ABSTRACT
Purpose
To assess the physicochemical properties, pharmacokinetic profiles, and in vivo positron emission tomography (PET) imaging of natriuretic peptide clearance receptors (NPRC) expressed on atherosclerotic plaque of a series of targeted, polymeric nanoparticles.
Methods
To control their structure, non-targeted and targeted polymeric (comb) nanoparticles, conjugated with various amounts of c-atrial natriuretic peptide (CANF, 0, 5, 10 and 25%), were synthesized by controlled and modular chemistry. In vivo pharmacokinetic evaluation of these nanoparticles was performed in wildtype (WT) C57BL/6 mice after 64Cu radiolabeling. PET imaging was performed on an apolipoprotein E–deficient (ApoE−/−) mouse atherosclerosis model to assess the NPRC targeting efficiency. For comparison, an in vivo blood metabolism study was carried out in WT mice.
Results
All three 64Cu-CANF-comb nanoparticles showed improved biodistribution profiles, including significantly reduced accumulation in both liver and spleen, compared to the non-targeted 64Cu-comb. Of the three nanoparticles, the 25% 64Cu-CANF-comb demonstrated the best NPRC targeting specificity and sensitivity in ApoE−/− mice.
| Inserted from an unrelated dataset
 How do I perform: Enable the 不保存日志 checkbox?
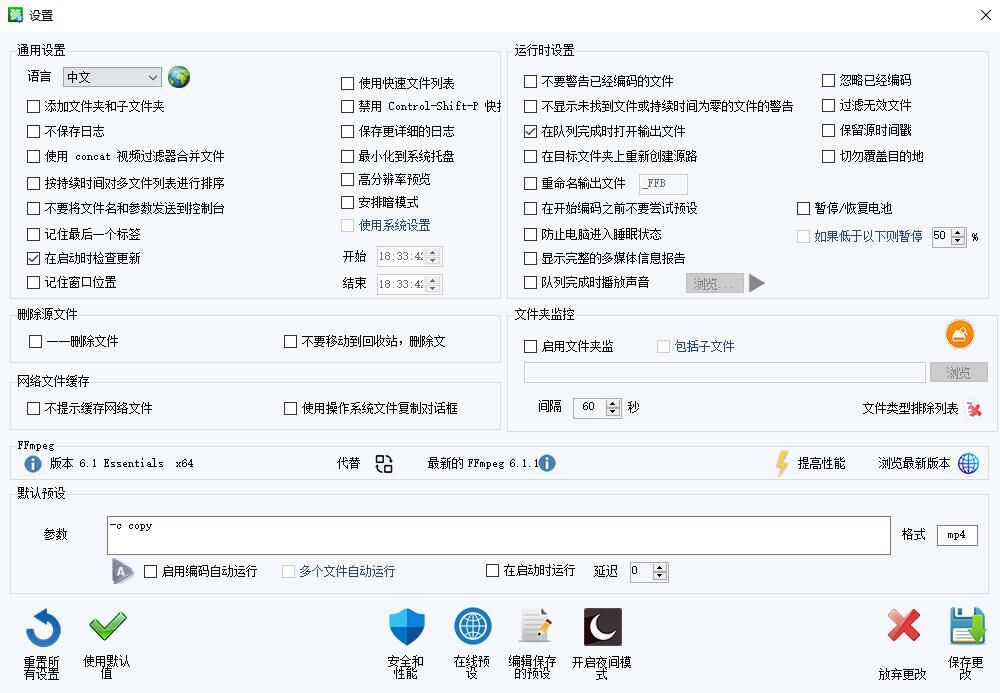tap(35, 131)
Metabolism studies showed that the radiolabeled CANF-comb was stable in blood up to 9 days. Histopathological analyses confirmed the up-regulation of NPRC along the progression of atherosclerosis.
Conclusion
The 25% 64Cu-CANF-comb demonstrated its potential as a PET imaging agent to detect atherosclerosis progression and status.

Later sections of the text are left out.